What to produce:
In the listing below, pick out lines with "will".

Study material:

********

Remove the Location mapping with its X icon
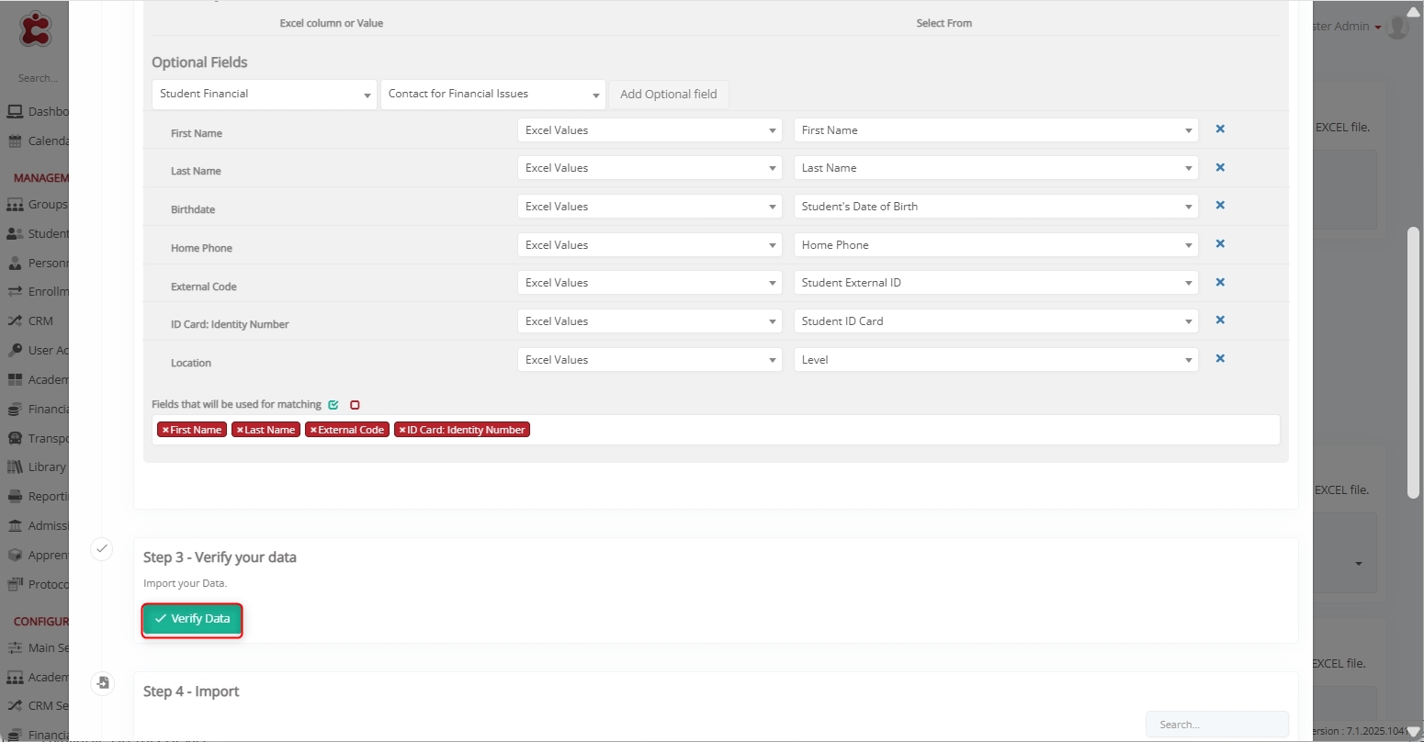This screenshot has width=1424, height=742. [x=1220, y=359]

********

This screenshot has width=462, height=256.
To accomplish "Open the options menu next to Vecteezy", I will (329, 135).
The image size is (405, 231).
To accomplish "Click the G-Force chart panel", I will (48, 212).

********

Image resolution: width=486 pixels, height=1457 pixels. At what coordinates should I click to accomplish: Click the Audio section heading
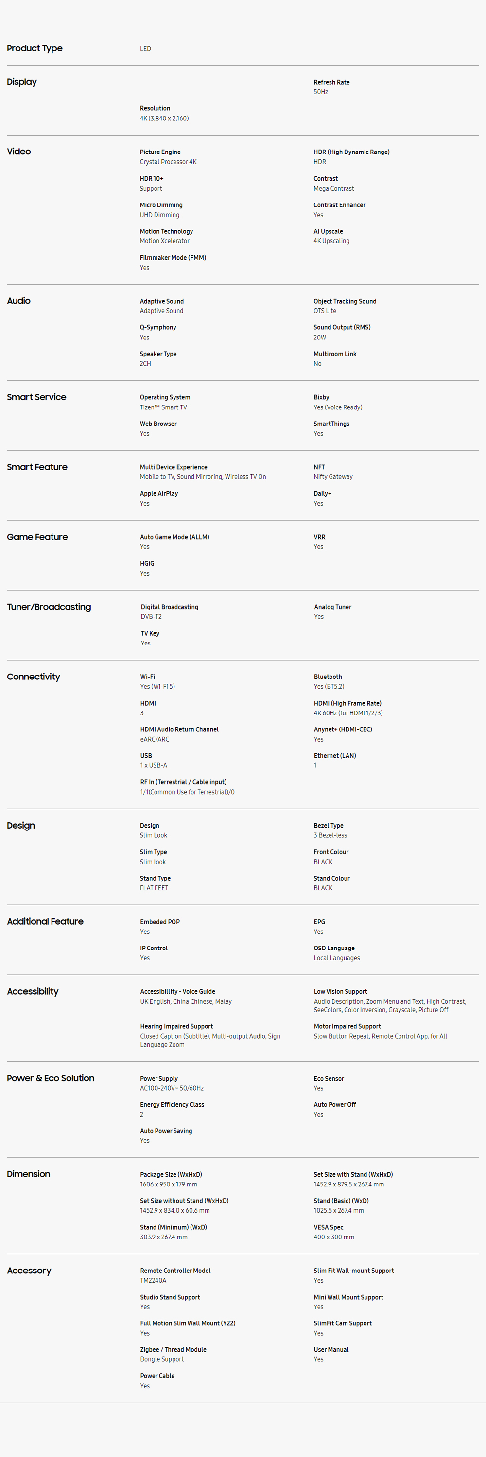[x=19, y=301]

********

Answer to this task:
To accomplish "Open the options menu next to Vecteezy", I will (329, 135).
To accomplish "Click the G-Force chart panel", I will (48, 212).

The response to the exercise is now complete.